Chahal et.al. has shown that Nilotinib is a direct inhibitor of the Hedgehog (Hh) signaling pathway in addition to its already known activity against multiple tyrosine-kinase-mediated proliferative pathways 5. Nilotinib directly binds Smoothened (SMO) and inhibits SMO signaling. Since dysregulation of SMO, a component of the Hh pathway, results in development of Medulloblastoma, which is the most common type of cancerous brain tumor and accounts for 33% of all pediatric brain tumors, the study has shown that Nilotinib holds promise to be used for the treatment of Hh-dependent cancers.
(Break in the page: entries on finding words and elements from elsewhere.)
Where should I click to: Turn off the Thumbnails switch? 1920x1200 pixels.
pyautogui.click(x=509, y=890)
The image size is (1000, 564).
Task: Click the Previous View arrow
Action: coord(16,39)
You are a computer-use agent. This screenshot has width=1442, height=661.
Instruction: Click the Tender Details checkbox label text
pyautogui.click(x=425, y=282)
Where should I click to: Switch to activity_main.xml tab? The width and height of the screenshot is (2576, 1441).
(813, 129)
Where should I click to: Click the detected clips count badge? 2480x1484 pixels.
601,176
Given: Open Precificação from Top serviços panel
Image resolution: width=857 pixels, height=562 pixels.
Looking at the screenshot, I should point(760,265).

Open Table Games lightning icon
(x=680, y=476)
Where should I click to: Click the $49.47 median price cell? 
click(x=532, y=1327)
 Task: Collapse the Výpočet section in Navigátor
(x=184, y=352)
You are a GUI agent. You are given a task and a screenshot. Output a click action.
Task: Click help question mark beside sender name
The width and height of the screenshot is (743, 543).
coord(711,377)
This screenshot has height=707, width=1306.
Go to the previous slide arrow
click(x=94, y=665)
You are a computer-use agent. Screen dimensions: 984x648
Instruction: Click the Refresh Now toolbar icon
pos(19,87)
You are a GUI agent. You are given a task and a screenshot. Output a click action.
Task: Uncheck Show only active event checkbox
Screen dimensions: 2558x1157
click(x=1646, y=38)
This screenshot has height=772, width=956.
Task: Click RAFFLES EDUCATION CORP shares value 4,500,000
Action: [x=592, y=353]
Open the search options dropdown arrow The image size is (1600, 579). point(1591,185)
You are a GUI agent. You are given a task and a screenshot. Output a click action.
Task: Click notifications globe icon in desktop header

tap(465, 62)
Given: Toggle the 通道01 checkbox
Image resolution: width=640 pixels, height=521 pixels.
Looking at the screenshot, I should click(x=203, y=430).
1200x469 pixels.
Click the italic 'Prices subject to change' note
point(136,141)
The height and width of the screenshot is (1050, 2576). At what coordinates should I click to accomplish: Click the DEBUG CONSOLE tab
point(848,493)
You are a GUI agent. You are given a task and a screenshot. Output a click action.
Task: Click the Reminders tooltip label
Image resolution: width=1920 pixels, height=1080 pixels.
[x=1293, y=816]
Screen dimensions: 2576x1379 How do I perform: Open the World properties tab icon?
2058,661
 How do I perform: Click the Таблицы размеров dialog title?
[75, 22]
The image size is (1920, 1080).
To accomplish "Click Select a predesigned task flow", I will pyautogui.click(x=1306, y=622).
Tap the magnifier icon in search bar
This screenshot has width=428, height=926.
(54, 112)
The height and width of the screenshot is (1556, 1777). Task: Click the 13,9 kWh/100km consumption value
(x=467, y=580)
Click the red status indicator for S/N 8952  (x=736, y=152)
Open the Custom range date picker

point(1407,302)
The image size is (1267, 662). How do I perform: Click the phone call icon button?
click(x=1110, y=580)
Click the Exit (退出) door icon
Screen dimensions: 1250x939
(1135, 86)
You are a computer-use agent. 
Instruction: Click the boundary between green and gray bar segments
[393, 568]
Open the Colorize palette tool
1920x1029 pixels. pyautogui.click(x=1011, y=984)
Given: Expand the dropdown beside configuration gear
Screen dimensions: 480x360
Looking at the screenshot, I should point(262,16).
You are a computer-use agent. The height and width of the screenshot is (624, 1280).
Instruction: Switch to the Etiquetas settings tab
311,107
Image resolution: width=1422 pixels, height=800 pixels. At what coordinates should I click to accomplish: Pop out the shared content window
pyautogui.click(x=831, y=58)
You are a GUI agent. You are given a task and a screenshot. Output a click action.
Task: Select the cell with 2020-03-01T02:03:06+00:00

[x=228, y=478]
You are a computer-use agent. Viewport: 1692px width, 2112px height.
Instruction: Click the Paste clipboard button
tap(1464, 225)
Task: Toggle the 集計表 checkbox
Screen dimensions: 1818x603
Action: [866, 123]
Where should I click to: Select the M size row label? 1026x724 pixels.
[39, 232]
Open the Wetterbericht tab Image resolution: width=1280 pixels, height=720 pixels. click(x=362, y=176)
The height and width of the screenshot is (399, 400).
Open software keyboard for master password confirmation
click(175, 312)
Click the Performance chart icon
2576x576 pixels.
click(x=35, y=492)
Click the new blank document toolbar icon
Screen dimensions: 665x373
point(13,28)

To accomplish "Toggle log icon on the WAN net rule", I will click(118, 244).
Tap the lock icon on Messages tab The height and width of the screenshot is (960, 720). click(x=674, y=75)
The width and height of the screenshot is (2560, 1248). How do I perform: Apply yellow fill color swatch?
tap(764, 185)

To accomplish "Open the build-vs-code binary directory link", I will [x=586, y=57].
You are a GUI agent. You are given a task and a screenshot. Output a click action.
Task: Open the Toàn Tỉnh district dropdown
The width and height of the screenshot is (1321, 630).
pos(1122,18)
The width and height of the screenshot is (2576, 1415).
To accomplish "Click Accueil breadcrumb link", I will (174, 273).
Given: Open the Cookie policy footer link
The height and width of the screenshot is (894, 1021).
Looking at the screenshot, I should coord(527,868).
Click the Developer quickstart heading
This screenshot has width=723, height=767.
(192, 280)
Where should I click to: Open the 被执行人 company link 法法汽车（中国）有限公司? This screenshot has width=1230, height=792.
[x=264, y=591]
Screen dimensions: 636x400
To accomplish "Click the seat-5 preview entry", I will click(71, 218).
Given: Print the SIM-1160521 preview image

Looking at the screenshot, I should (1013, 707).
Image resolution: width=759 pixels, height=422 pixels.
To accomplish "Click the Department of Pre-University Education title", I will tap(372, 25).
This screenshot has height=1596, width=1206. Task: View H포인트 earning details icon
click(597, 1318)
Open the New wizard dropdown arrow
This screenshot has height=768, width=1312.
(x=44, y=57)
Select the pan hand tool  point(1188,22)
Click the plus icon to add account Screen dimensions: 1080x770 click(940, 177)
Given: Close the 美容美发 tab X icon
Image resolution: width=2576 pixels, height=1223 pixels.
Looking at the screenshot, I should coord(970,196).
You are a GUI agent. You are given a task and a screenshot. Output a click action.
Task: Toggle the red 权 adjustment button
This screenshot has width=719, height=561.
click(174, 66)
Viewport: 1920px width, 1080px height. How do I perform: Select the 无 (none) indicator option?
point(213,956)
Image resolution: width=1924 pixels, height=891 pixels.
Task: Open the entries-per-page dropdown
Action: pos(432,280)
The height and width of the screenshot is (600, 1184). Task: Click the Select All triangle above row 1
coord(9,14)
The results and the findings of the above-mentioned research studies and the clinical trial suggests that there is conflicting evidence regarding efficacy of Nilotinib for GBM. Although Nilotinib has shown promise for its use in certain studies, further research and clinical trials would be required to establish the usage of Nilotinib for GBM in pediatric patients.
Written by Pawan Patro, PhD
1. Kanti Das, K. & Kumar, R. Pediatric Glioblastoma. in Glioblastoma (2017). doi:10.15586/codon.glioblastoma.2017.ch15.
2. Picconi, D., Juarez, T. & Kesari, S. ACTR-56. Phase II trial of Nilotinib in PDGFR-alpha enriched recurrent glioblastoma. Neuro. Oncol. 21, (2019).
3. Au, K. et al. A preclinical study demonstrating the efficacy of nilotinib in inhibiting the growth of pediatric high-grade glioma. J. Neurooncol. 122, (2015).
4. Frolov, A. et al. Imatinib and Nilotinib increase glioblastoma cell invasion via Abl-independent stimulation of p130Cas and FAK signalling. Sci. Rep. 6, (2016).
5. Chahal, K. K. et al. Nilotinib, an approved leukemia drug, inhibits smoothened signaling in Hedgehog-dependent medulloblastoma. PLoS One 14, (2019).